Desde 2005, “não aconteceu muita coisa” para combater a mudança climática, disse Merkel em 22 de julho, convencida, porém, de que havia “dedicado muita energia” a esse problema.

Merkel surpreendeu ao decidir em 2011 encerrar o uso de energia nuclear após o desastre de Fukushima.

Ex-ministra do Meio Ambiente de Helmut Kohl, Merkel foi por um tempo apelidada de “a chanceler do clima”.

Nos últimos meses de seu governo, ela teve que aumentar as metas da Alemanha sob pressão do Tribunal Constitucional, que as considerava pouco ambiciosas.

– Europa, tarefa inconclusa –

“A UE está em pior forma do que quando Merkel chegou ao poder em 2005”, afirmou a revista Der Spiegel, citando a falta de “visão” da chanceler, “o abismo financeiro entre o norte e o sul”, o Brexit e a ascensão de democracias não liberais.

Convertida em 2020 à causa da mutualização da dívida pública na Europa, Merkel levou três anos para aceitar as propostas de reforma nessa questão do presidente francês Emmanuel Macron, atitude passiva criticada até na Alemanha.

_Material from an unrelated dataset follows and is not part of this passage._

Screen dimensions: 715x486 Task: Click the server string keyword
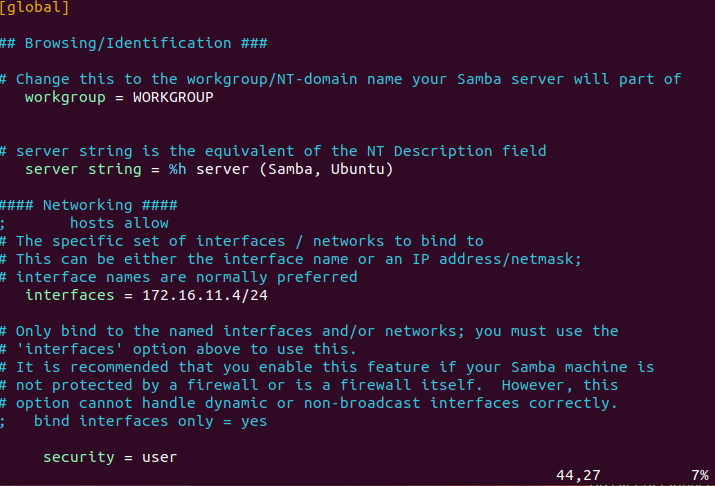(83, 170)
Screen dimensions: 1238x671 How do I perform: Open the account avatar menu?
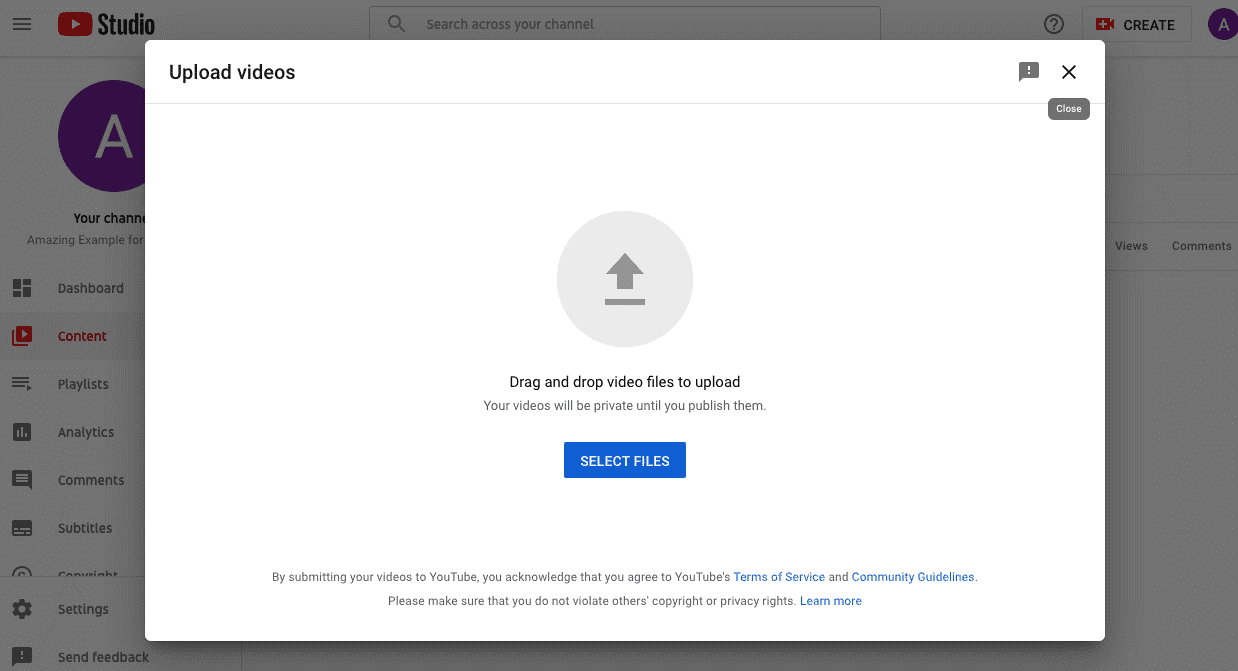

– Avanço da extrema-direita –

As eleições de 2017, nas quais Merkel conquistou sua quarta vitória consecutiva, foram marcadas acima de tudo pela surpreendente entrada no Parlamento do partido de extrema-direita Alternativa para a Alemanha (AfD).

Este partido islamofóbico, que surgiu em grande parte do movimento neonazista, foi impulsionado pelo medo crescente da população após a recepção de migrantes em 2015.

O mais preocupante é que a ameaça de atos terroristas da extrema-direita substituiu o risco de ataques islamitas e já aconteceram vários atentados mortais.

Os ataques antissemitas também aumentaram no país.

– Sucessão desleixada –

Após 16 anos à frente do país, os democratas-cristãos correm o risco de se tornarem oposição. Parte da culpa é o desgaste normal de tanto tempo no poder, mas também da incapacidade de Merkel de preparar sua sucessão.

Depois de ter descartado metodicamente os líderes conservadores que provavelmente a ofuscariam, como o liberal Friedrich Merz ou Norbert Röttgen, a chanceler apoiou Ursula von der Leyen (atual presidente da Comissão Europeia) por um tempo, antes de recorrer a Annegret Kramp-Karrenbauer, que jogou a toalha e, assim, abriu o caminho para o impopular Armin Laschet.

A primeira mulher chanceler federal também falhou em promover a igualdade de gênero nas instituições políticas do país. A proporção atual de mulheres eleitas para o Bundestag (30,7%) é menor do que quando Merkel chegou ao poder em 2005 (32,5%).